Nunca había experimentado un viaje tan terrible como ese. No llevábamos ni una hora de viaje cuando a eso de las once de la noche el bus bajó de la carretera y se desvió suavemente por una senda de terracería. Al recorrer la cortina y asomarme al exterior me aterroricé de ver que el autobús se estacionaba justo bajo un puente de ferrocarril. Cuando se apagó sentí como si las cartas estuvieran echadas. Todo sonaba a que aquello era un asalto y si no perdíamos la vida, sí nuestras pertenencias. Los foráneos, que iban asientos más adelante, estiraron sus cuellos medio inquietos. Se miraron unos a otros y al igual que yo, esperaron a ver el desenlace de todo aquello. Entonces se abrieron las puertas y entraron dos hombres vestidos de militares. Lejos de darnos seguridad, tranquilidad y dejar ir un suspiro, su apariencia causaba cierta zozobra. Uno de ellos se apostó en la entrada y sin más comunicó que necesitaba identificaciones a la mano. En ese momento supe que estábamos en problemas.
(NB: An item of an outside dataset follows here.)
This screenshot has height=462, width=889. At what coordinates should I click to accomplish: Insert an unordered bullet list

Los mexicanos sin dudarlo nos preparamos, pero sabía que los hermanos sudamericanos no lo estarían. Minutos adelante los hicieron bajar y luego de casi veinte minutos subieron algunos. Iban callados. Murmuraban entre ellos cosas que no alcancé a entender. Para ese momento, la mujer que había estado llamando por teléfono había comenzado a insistir, dirigiéndose al resto de los viajeros que aquello no estaba bien. Entonces comenzó a tomar video al uniformado que abajo conversaba con el resto de los extranjeros. El militar que se había quedado arriba interceptó a la mujer cuestionándole sobre lo que hacía. La mujer, defendiendo sus derechos dijo que estaba en lo correcto al grabar cuanto se le diera la gana. El militar la instó a que dejara de hacerlo, pero ella se negó. Entonces, despojándola del equipo celular bajó del autobús. La mujer sollozaba. En lo personal me parecía una locura lo que aquella mujer había hecho, no el tomar impresiones o video grabar, sino enfrentar de un modo tan grosero a una autoridad y no solo eso, nos encontrábamos en medio de la nada.
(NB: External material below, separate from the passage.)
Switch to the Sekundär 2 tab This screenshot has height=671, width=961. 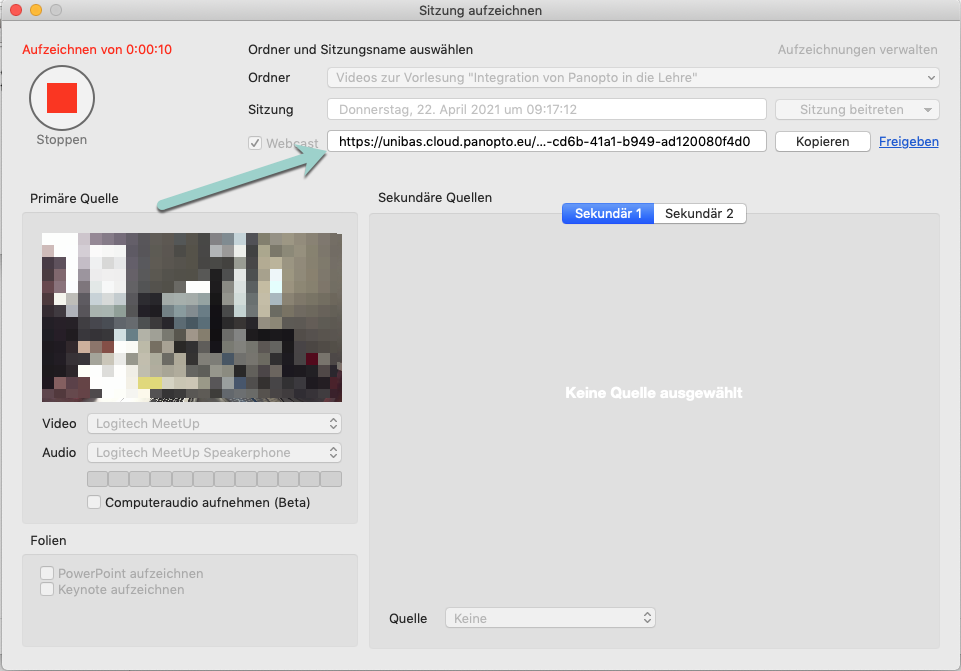pyautogui.click(x=699, y=213)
Seguimos nuestro viaje. Solo escuchaba el sollozo de una mujer sintiéndose violentada. El resto de los tripulantes callábamos. La noche era impenetrable pues curiosamente la luna y las estrellas habían emprendido la huida quién sabe a dónde. Lo curioso vino cuando kilómetros adelante el autobús volvió a detenerse. Nuevos agentes subieron y los migrantes fueron bajados. Entonces apareció el uniformado que había tenido el encontronazo con la mujer. Caminó en dirección hacia ella y le extendió su celular. No vuelva a hacer lo que hizo. Todo esto se hace por su seguridad y por la integridad física de todos los que están abordo, Finalizó y bajó. Los sudamericanos volvieron a subir. Después de ahí y antes de llegar a Zacatecas, capital, hubo dos descensos más con sus respectivas revisiones a nuestros equipajes.
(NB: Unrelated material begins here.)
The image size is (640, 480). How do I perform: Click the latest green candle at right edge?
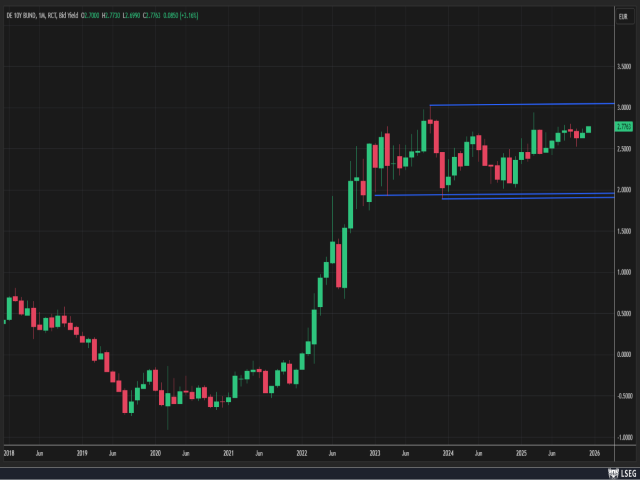pos(589,129)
“Dios proveerá”, dijo uno de los forasteros mientras subía. De rato trepó otro murmurando un “Con dinero baila el perro”… estas dos frases confirmaron mis sospechas de que estas personas habían sido saqueadas una y otra vez a lo largo del viaje. Ellos ya no eran ellos, por lo menos no los que había visto en Teúl y cuya actitud se notaba optimista. Estaban por llegar a Zacatecas y su destino final, que era los Estados Unidos distaba tanto como un viaje a la luna. Cuando bajé de autobús, ellos hicieron lo mismo.

Dos días estuve en la capital gozando de sus bellezas y cuando me dispuse a seguir mi camino volví a la central. Me topé con los rostros desencajados de los mismos migrantes sentados como vagabundos en los andenes del lugar… habían tenido razón en una cosa, el perro, disfrazado de militar había bailado con su dinero, pero habían fallado en que dios proveería porque ahí, sentados en esa central, la gente parecía mirarlos con recelo, asco y precaución.

¿Cuántos hermanos nuestros viajan en esa senda de muerte que es la ruta hacia los Estados Unidos? ¿Cuántos de nosotros nos convertimos en el obstáculo para que no lo logren?